Sound — 8
The late 90's and early 00's weren't the best times for fans of shred guitar. After it's mid to late 80's heyday the style took a serious hit once bands like Pantera (more about groove than showy solos) and Soundgarden permeated the mainstream, many fast-pickers abandoned the shred. It was harder to find young, over-the-top players sprouting up like they did years back. You'd be hard pressed to discover a new Jason Becker or Paul Gilbert around 1996. Luckily for shred enthusiasts the last few years has found the style come back with a furor. Check out Willie Adler (Lamb of God), Dario Lorina, Muhammed Suicmez (Necrophagist), and Herman Li (Dragonforce) if you don't believe us. Enter Woe of Tyrants. The young Ohio outfit is all about the turbo guitar runs and their new record is packed to the rafters with them! It seems like around every corner there's one of the two six-stringers going for the throat at maximum speed. Nick Dozer and Matt Kincaid have obviously done their homework. Not only do they expertly navigate around the fretboard with fluid ease, they still manage to make many of the solos and quick counter-melodies extremely catchy.
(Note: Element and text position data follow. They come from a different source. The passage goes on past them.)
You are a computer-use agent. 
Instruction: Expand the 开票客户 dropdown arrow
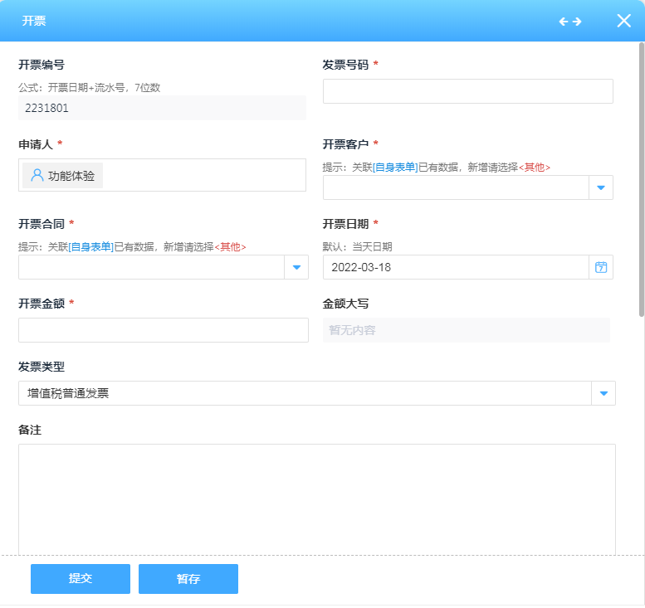coord(601,187)
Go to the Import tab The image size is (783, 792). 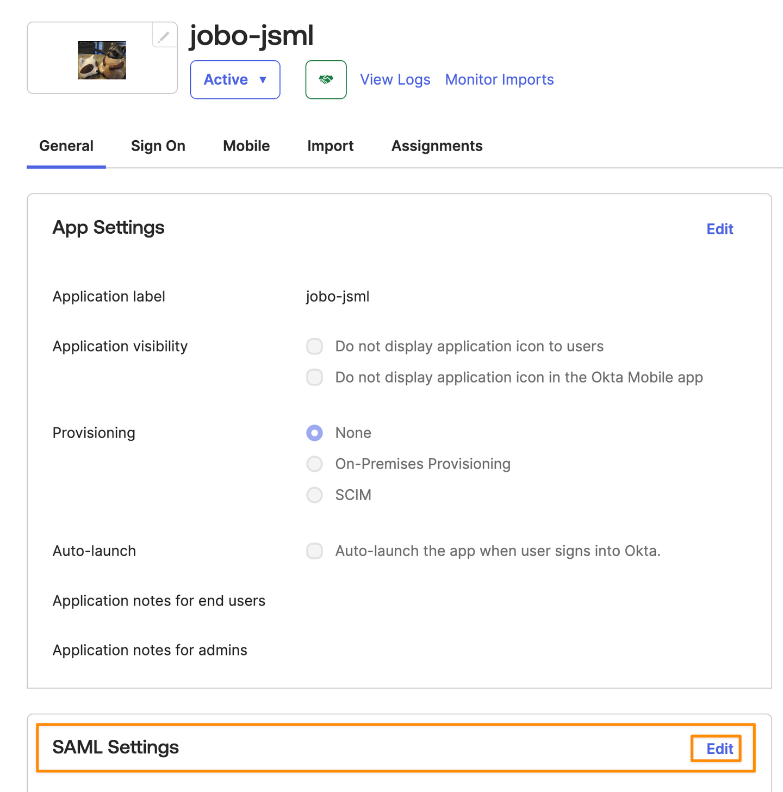pos(330,146)
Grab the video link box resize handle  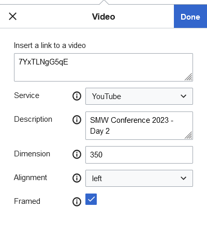pyautogui.click(x=188, y=77)
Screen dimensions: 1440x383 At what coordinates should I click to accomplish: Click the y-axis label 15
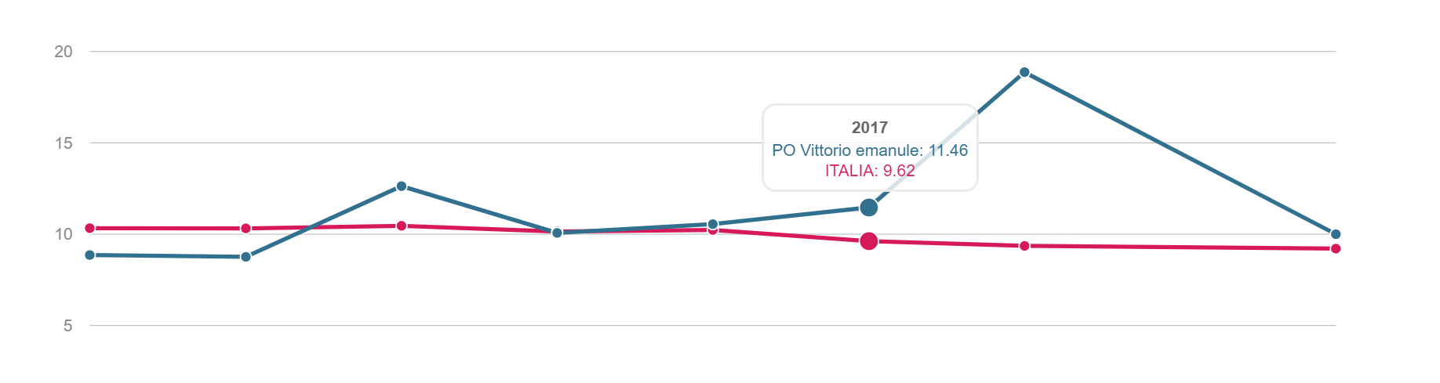pyautogui.click(x=64, y=143)
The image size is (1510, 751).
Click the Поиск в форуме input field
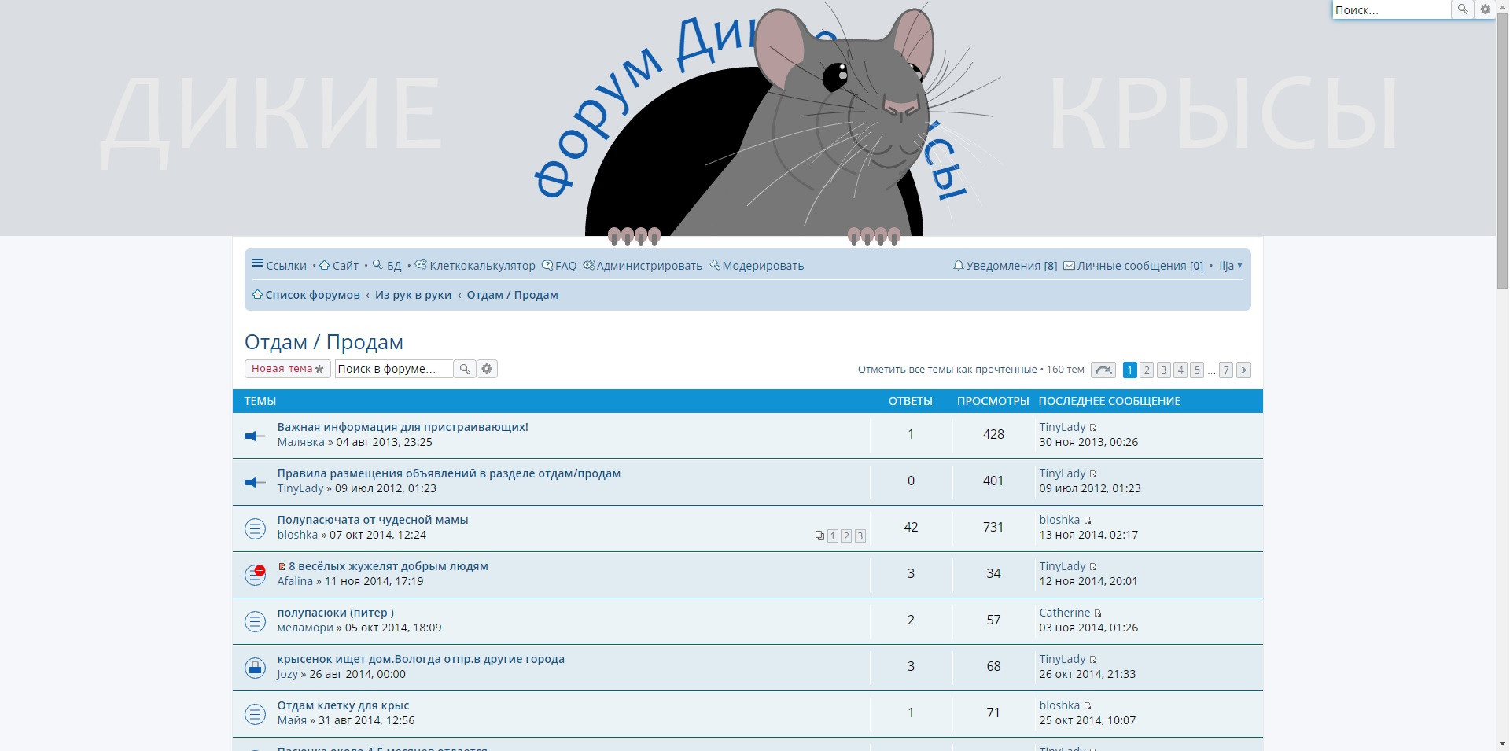[x=393, y=369]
That's a rare feat these days.
Lyrics — 7
Chris Catanzaro possesses the kind of voice that is needed to pierce through the walls of guitars and thunderous drums a band like Woe of Tyrants lays down. He's got more of a shriek than the lower, gruff style many of their counterparts go with. It's something of a miracle that the constant screeching doesn't wreak havoc on his vocal cords to the point of destruction. On Like Jasper and Carnelian he comes off more like a rabid hyena than he does human. Seriously, the guy pushes his vocals through with so much pointed disdain you wonder if he's going to be able to pull the stuff off in a live setting. The busy arrangements don't seem to hamper Catanzaro's vocal performances. Instead the vocalist comes up with an endless series of choppy cadences more than suitable for the material. He's got a firm grip on the choppy rhythms and even the more technical sections on the record don't weaken his assault. The one setback would be his anxiousness. Some of the passages could have been a bit more interesting if the singer pulled back the reigns a bit and let the parts breathe.
Overall Impression — 7
Most of Kingdom of Might sounds like a young band trying to prove a point. The intensity, relentlessness, and chaotic nature of it proves WOT were out for blood. The difference between them and other newer acts in this position is their veteran-like musicianship. Yes, they need to hold back a lot more on future releases but that will come with more experience. This album has to be celebrated for what it is; a shred party seen through the musical scope of a death-metal band. Dozer and Kincaid hold the keys to the kingdom (pun not intended) here and song after song is a testament to their prowess. Tracks like Sounding Jerusalem and Break the Fangs of the Wicked find the guitarists playing in a style that has more in common with the aforementioned golden days of shred-guitar than they do with anything else. Joey Sturgis' (The Devil Wears Prada, Gwen Stacy) production style is a little too modern for my taste. It would have been nice to hear a lot more bottom end but unfortunately this is how most heavy records sound nowadays. All in all, Woe of Tyrants has given us a tasty slab of shred that will surely appeal to the speed freaks reading this. Let's hope the guys in the band can do a guitar lesson for the UG community soon. It would be fantastic to check out Dozer and Kincaid isolated in action.